Records for processing:
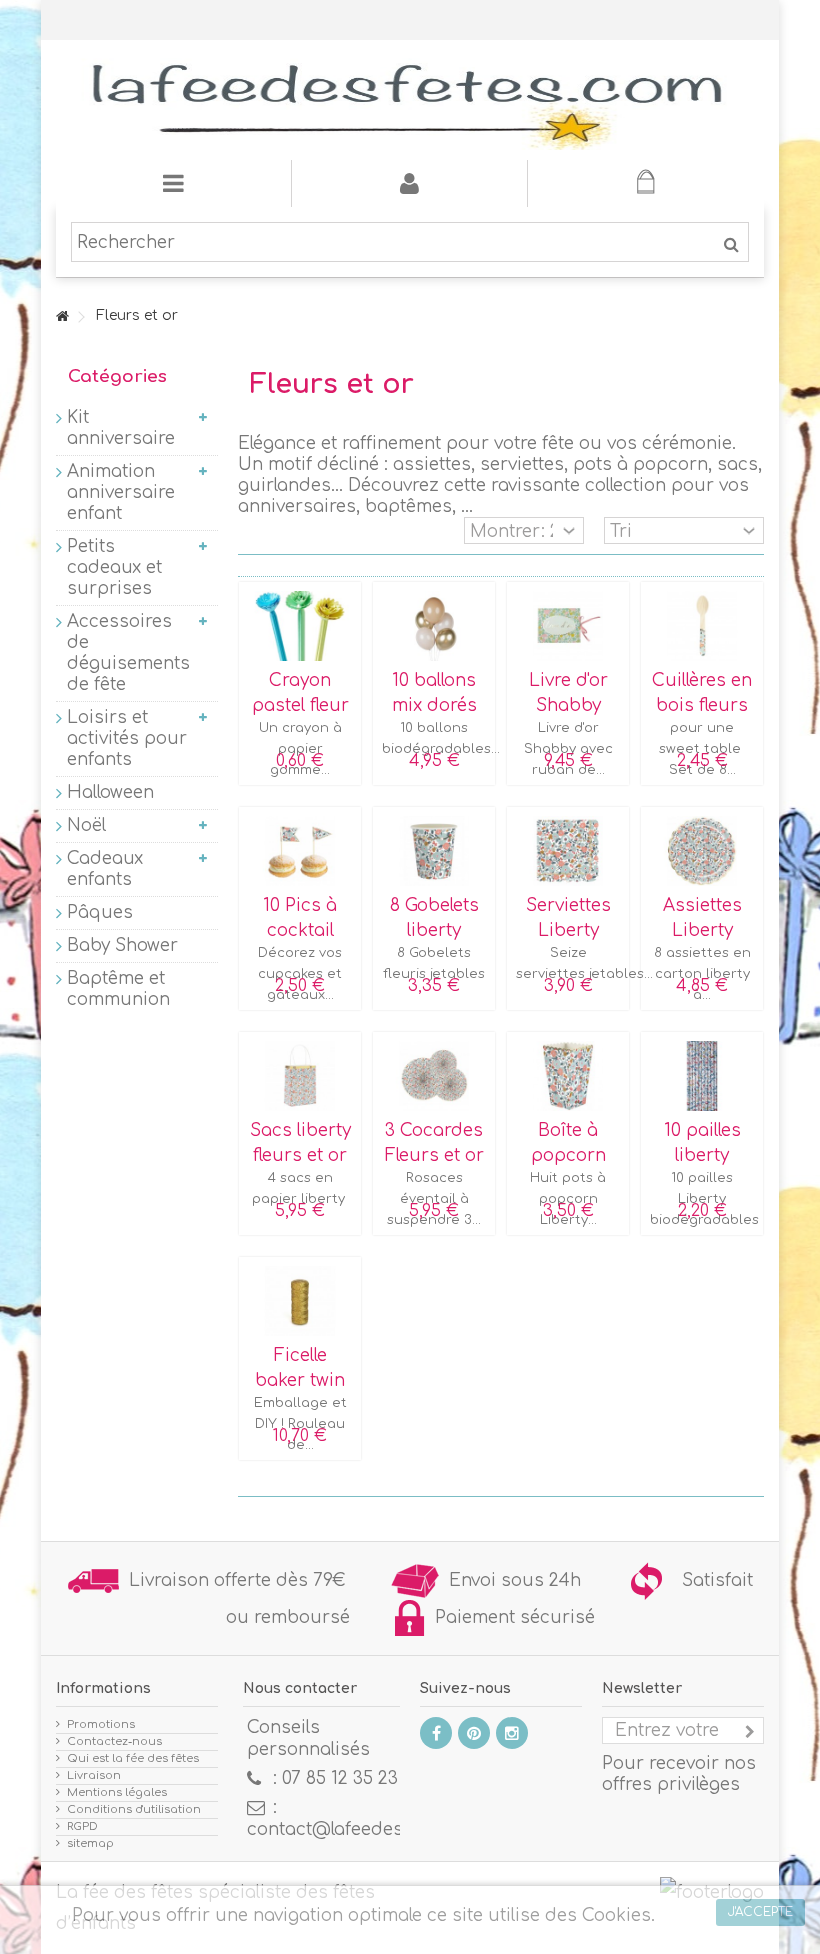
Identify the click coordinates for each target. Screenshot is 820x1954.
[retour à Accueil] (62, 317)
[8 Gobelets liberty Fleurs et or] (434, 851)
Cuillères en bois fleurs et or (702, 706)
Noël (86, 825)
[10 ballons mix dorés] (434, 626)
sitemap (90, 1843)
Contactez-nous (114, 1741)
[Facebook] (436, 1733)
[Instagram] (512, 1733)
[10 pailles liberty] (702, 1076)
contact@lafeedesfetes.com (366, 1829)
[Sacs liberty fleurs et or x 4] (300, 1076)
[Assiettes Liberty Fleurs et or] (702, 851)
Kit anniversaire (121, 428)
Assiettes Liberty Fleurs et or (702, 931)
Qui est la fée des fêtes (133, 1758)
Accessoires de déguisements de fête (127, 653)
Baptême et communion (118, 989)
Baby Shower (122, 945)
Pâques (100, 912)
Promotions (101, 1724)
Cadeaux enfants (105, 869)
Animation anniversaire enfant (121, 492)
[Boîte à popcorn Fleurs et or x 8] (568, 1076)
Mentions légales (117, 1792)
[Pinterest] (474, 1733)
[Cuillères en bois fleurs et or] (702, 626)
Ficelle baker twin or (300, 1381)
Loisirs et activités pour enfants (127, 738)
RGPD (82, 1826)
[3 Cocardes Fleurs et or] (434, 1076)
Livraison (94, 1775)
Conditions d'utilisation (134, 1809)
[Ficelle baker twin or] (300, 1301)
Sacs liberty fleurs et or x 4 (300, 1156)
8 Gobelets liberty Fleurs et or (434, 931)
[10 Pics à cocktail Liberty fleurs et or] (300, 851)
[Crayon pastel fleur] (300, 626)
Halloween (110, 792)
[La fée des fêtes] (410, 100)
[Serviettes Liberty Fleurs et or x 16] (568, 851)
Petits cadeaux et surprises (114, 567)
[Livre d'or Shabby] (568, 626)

Goal of the exercise: From the listing above, copy all lines holding the word "Assiettes".

Written solution:
[Assiettes Liberty Fleurs et or] (702, 851)
Assiettes Liberty Fleurs et or (702, 931)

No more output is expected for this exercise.